October 2nd marks the 50th birthday of Redwoods National and State Parks
, also a UNESCO World Heritage Site
and an International Biosphere Reserve
. This park is unique in that it is a partnership between federal and state, preserving a string of forests, beaches and grasslands along the northern California coast. This partnership helps to maximize the areas they can protect.
Of course, Redwood National and State Parks
is all about these huge trees, protecting clusters of giant redwoods and ancient forests. These trees can only be found on the northern California coast and in Oregon. They are the tallest living trees in the world with an average age of 700 years.
When you stand among these giants, you will feel dwarfed. It is incredible to see them towering above you. You simply can’t grasp their size just looking at a photo. You have to get out and stand among them to really appreciate their size.
Think of this… Redwood trees can be taller than the Statue of Liberty! The statue is only 305 feet tall and giant Redwoods can grow up to 500 feet tall. Incredible!
On our most recent visit, we went to the northern unit, almost at the Oregon border. We took a gorgeous drive through Jedediah Smith Redwood State Park
on a dirt road, well graded but it went down to a single lane in sections so you can’t go too fast. We stopped at Stout Grove
and walked on the short trails there. These were some of the biggest trees we had ever encountered.
It was interesting to us to see not only the living trees, but also the ones that had fallen – how huge they are and the ginormous root system they have. Some of the fallen logs were so big we couldn’t see over them.
More than just trees
But the park is more than just Redwood trees. It includes 40 miles of coastline and beaches, plus prairie, oak woodlands and wild rivers.
One of our favorite memories was our first hike in the Redwoods. We started the hike at the Prairie Creek Visitor Center, beginning in the Redwood forest and hiking as far as the beach.
As we got closer to the beach, the tall trees gave way to lush ferns in aptly named Fern Canyon. That was totally unexpected and beautiful. It felt like we were in Hawaii.
Things to Do at Redwoods National and State Parks
There are five visitor centers, lots of walking and hiking trails, beaches, scenic drives and camping.
There are also lots of bicycle trails. We enjoyed the Davidson trail. It went from Elk Creek Campground
to Elk Meadow. We saw elk every time we went on this trail. Roosevelt elk are truly amazing animals.
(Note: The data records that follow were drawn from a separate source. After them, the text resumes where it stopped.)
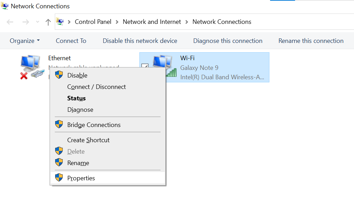The image size is (354, 209).
Task: Go back using the back arrow
Action: coord(10,22)
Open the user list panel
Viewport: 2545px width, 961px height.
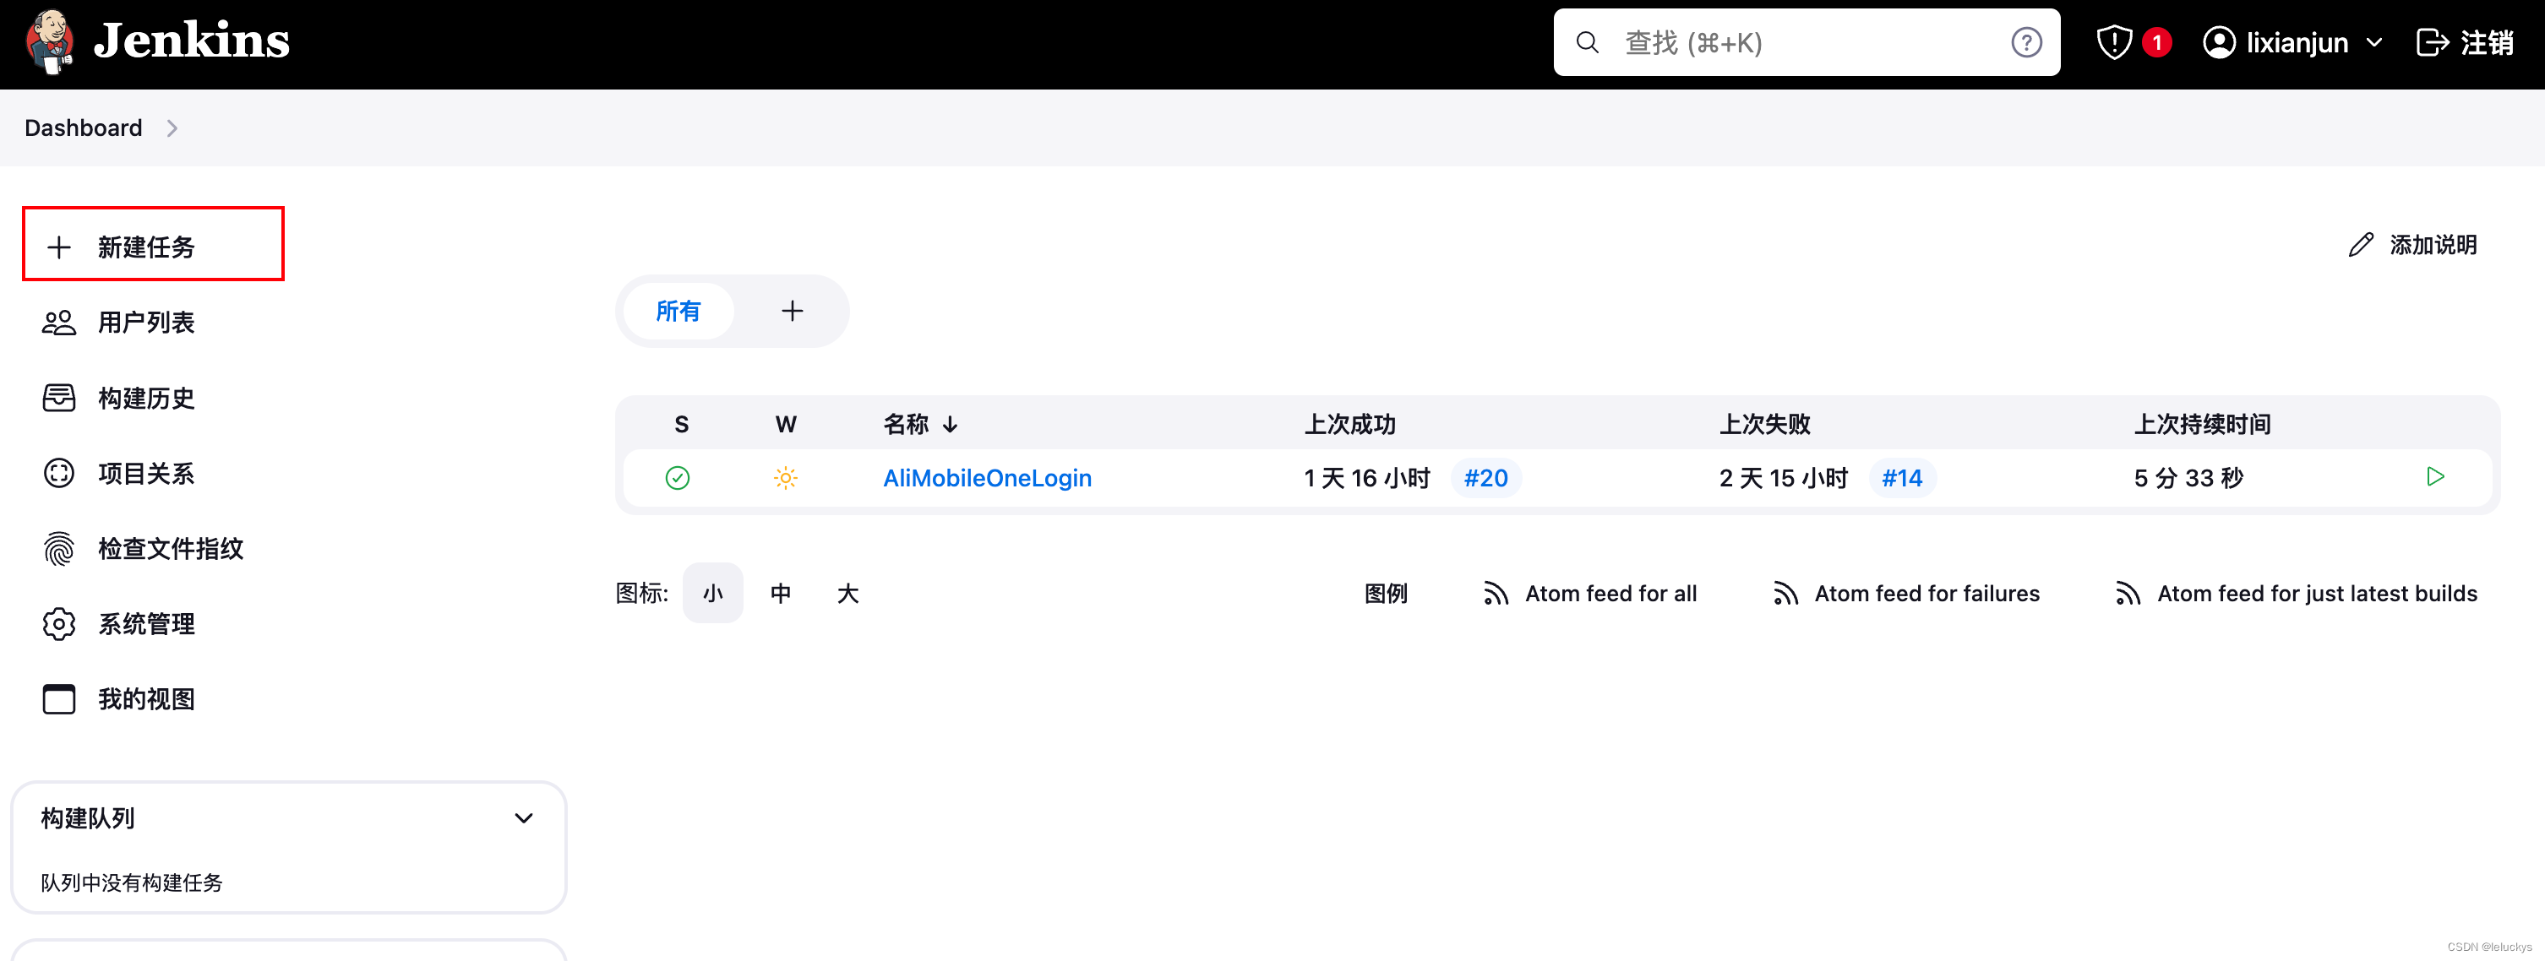click(144, 322)
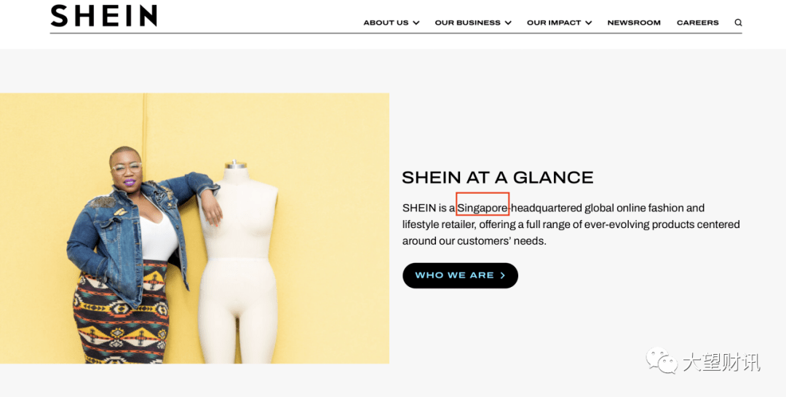Click the red-boxed word Singapore
The image size is (786, 397).
(483, 208)
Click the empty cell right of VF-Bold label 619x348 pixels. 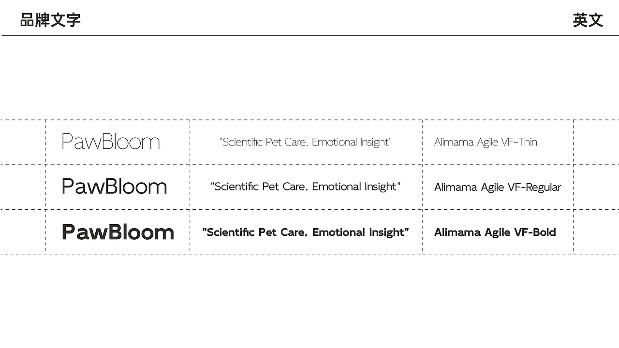coord(596,232)
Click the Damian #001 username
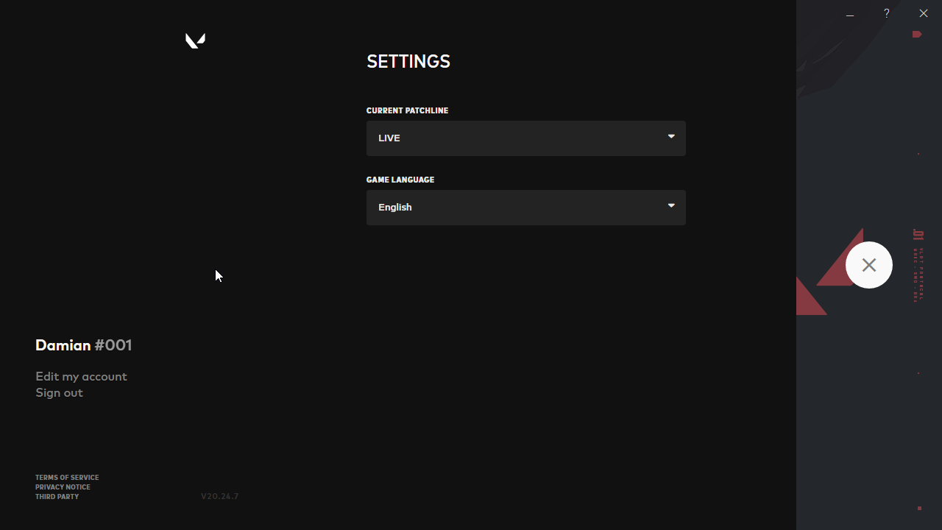Image resolution: width=942 pixels, height=530 pixels. (x=83, y=345)
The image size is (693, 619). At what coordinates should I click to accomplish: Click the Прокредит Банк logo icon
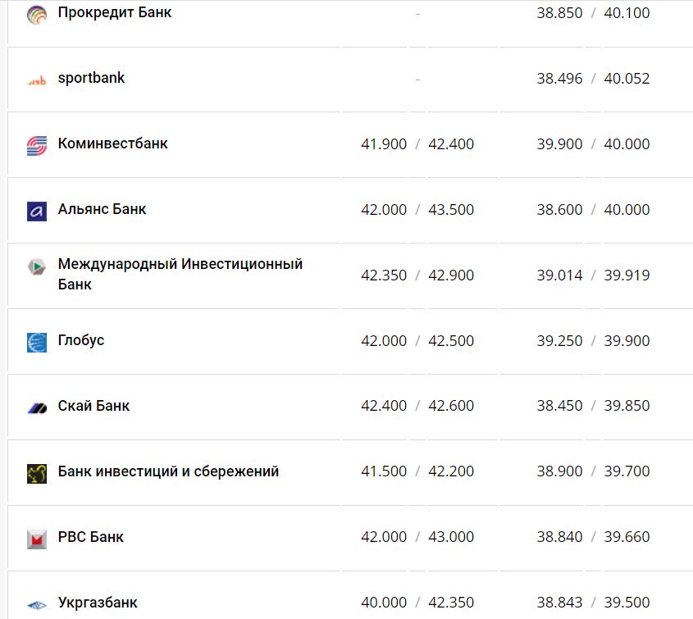pos(37,15)
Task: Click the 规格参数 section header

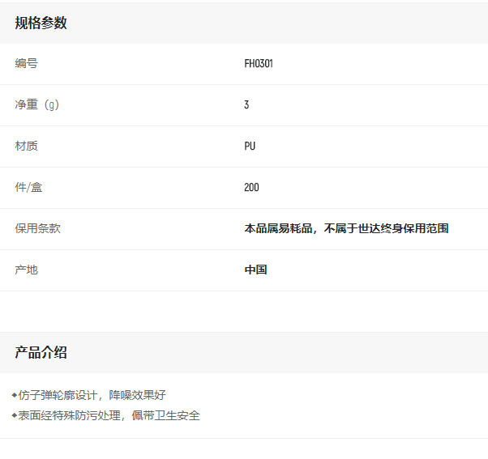Action: click(41, 23)
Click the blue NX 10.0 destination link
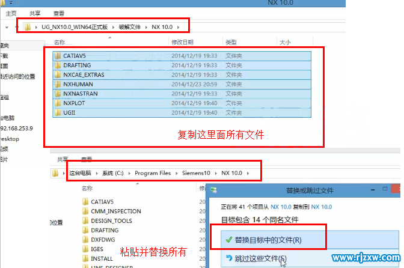This screenshot has height=268, width=404. coord(322,207)
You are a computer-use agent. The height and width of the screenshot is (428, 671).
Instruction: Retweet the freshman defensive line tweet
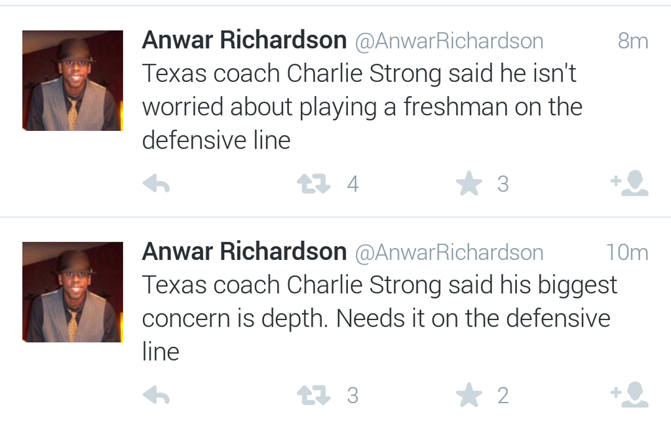(x=314, y=185)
We loved the campground in the park. It was amazing to camp in among these trees – so quiet and peaceful. Other than backcountry camping (permit required) all four of the campgrounds are managed by California State Parks. Reservations are highly recommended, especially during the busy summer months.
Protecting the Redwoods
One visit to the Redwoods will be sure to get you to fall in love with these trees. (Certainly it made us vow to never build a Redwood deck!) Experiencing their magnificence made us reflect on the fact that they would have been gone had it not been for the foresighted folks who fought to preserve the last stands of these irreplaceable trees.
We thank them and encourage everyone to think about conservation and get involved.